--- START ---

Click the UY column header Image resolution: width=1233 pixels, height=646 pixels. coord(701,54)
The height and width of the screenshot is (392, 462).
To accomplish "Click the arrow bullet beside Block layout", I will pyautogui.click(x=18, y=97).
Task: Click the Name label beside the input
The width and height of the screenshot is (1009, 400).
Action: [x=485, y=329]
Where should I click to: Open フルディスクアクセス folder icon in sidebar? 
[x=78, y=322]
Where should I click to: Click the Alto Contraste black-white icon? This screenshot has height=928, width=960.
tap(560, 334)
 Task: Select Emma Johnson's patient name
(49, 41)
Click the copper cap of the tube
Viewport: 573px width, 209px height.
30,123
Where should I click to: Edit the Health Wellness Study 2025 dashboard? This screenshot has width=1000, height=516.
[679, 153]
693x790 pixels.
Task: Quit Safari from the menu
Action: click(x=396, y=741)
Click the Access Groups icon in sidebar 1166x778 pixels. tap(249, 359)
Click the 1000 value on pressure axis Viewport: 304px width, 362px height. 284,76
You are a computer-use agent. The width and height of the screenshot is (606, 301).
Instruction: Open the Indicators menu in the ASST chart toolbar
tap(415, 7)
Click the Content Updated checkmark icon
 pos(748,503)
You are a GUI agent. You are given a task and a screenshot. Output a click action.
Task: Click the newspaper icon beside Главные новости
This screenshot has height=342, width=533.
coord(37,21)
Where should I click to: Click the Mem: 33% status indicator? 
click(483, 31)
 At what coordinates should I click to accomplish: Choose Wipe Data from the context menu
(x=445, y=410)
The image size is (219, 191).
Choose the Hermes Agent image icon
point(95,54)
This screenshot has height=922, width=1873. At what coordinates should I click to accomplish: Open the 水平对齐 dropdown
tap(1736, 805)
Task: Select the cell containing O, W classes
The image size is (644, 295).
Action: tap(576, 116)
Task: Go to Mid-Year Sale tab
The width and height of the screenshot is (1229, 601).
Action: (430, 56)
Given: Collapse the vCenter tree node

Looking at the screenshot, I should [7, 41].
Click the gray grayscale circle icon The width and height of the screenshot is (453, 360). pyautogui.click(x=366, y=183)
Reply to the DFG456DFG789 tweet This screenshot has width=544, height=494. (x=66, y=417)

--- END ---

▸ Try it
Print every entry from the material exactly.

▸ Result of this exercise
Click the UY column header Image resolution: width=1233 pixels, height=646 pixels. coord(701,54)
The height and width of the screenshot is (392, 462).
To accomplish "Click the arrow bullet beside Block layout", I will pyautogui.click(x=18, y=97).
Task: Click the Name label beside the input
The width and height of the screenshot is (1009, 400).
Action: [x=485, y=329]
Where should I click to: Open フルディスクアクセス folder icon in sidebar? 
[x=78, y=322]
Where should I click to: Click the Alto Contraste black-white icon? This screenshot has height=928, width=960.
tap(560, 334)
 Task: Select Emma Johnson's patient name
(49, 41)
Click the copper cap of the tube
Viewport: 573px width, 209px height.
30,123
Where should I click to: Edit the Health Wellness Study 2025 dashboard? This screenshot has width=1000, height=516.
[679, 153]
693x790 pixels.
Task: Quit Safari from the menu
Action: click(x=396, y=741)
Click the Access Groups icon in sidebar 1166x778 pixels. tap(249, 359)
Click the 1000 value on pressure axis Viewport: 304px width, 362px height. 284,76
You are a computer-use agent. The width and height of the screenshot is (606, 301).
Instruction: Open the Indicators menu in the ASST chart toolbar
tap(415, 7)
Click the Content Updated checkmark icon
 pos(748,503)
You are a GUI agent. You are given a task and a screenshot. Output a click action.
Task: Click the newspaper icon beside Главные новости
This screenshot has height=342, width=533.
coord(37,21)
Where should I click to: Click the Mem: 33% status indicator? 
click(483, 31)
 At what coordinates should I click to accomplish: Choose Wipe Data from the context menu
(x=445, y=410)
The image size is (219, 191).
Choose the Hermes Agent image icon
point(95,54)
This screenshot has height=922, width=1873. At what coordinates should I click to accomplish: Open the 水平对齐 dropdown
tap(1736, 805)
Task: Select the cell containing O, W classes
The image size is (644, 295).
Action: tap(576, 116)
Task: Go to Mid-Year Sale tab
The width and height of the screenshot is (1229, 601).
Action: (430, 56)
Given: Collapse the vCenter tree node

Looking at the screenshot, I should [7, 41].
Click the gray grayscale circle icon The width and height of the screenshot is (453, 360). pyautogui.click(x=366, y=183)
Reply to the DFG456DFG789 tweet This screenshot has width=544, height=494. (x=66, y=417)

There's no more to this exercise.